Officially published on July 8, the independent international Fact-Finding Mission for the Sudan, authorized by the United Nations Human Rights Council of Geneva, Switzerland, found conclusive evidence, hallmarking the El Fasher incident as “mass killings,” indicators of a “genocidal path.”
The new report is predicated on the initial findings of the international Fact-Finding Mission for the Sudan in a report titled Hallmarks of Genocide in El Fasher. Despite its insistent title, the report, published on February 26, 2026, found “evidence of atrocities, including detention, torture, ransom-taking and the enforced disappearance of civilians,” not immediately outlining any unequivocal evidentiary basis that a clear, purposeful, mass series of murders had been committed.

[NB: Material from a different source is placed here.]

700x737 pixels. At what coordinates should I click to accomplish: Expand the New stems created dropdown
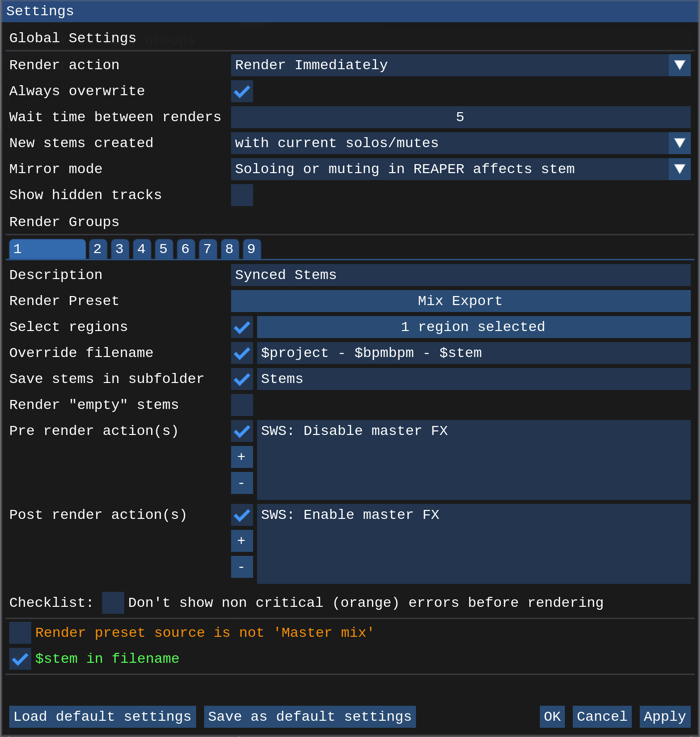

The new report, however, sustains that the attacks by RSF forces in El Fasher undoubtedly constitute, recognizing the standard of proof of “reasonable grounds to believe” bound to all UN fact-finding and judicial bodies, a genocide, one which serves as an alarming precedent for the current state of affairs in El Obeid.

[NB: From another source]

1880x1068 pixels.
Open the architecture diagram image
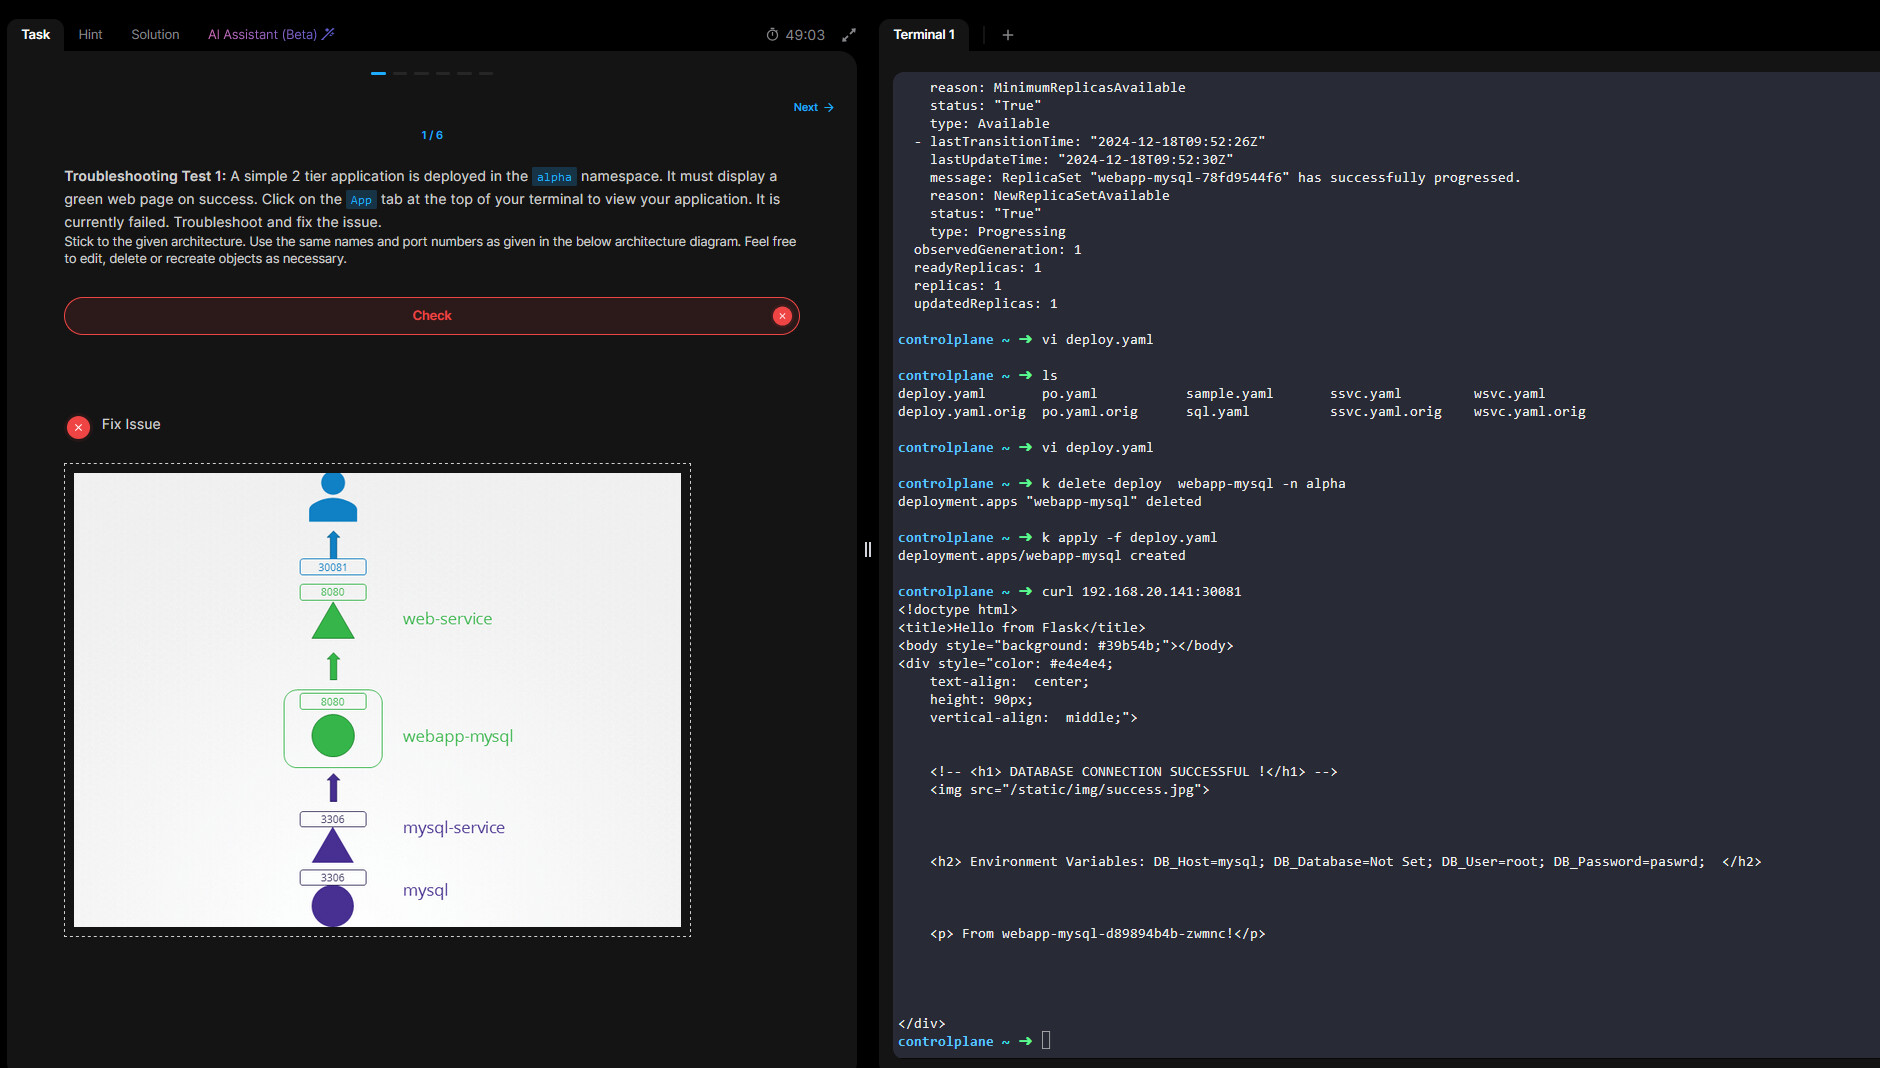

“The evidence thus far collected by the mission on the situation regarding El-Fasher includes interviews with 333 survivors,” along with “online consultation with survivors who had fled from El Fasher” into both South Sudan and Chad.
The report’s findings are sensitive yet vivid, recalling an incident that purposefully restricted the movement of civilian casualties, creating “famine conditions in the city.”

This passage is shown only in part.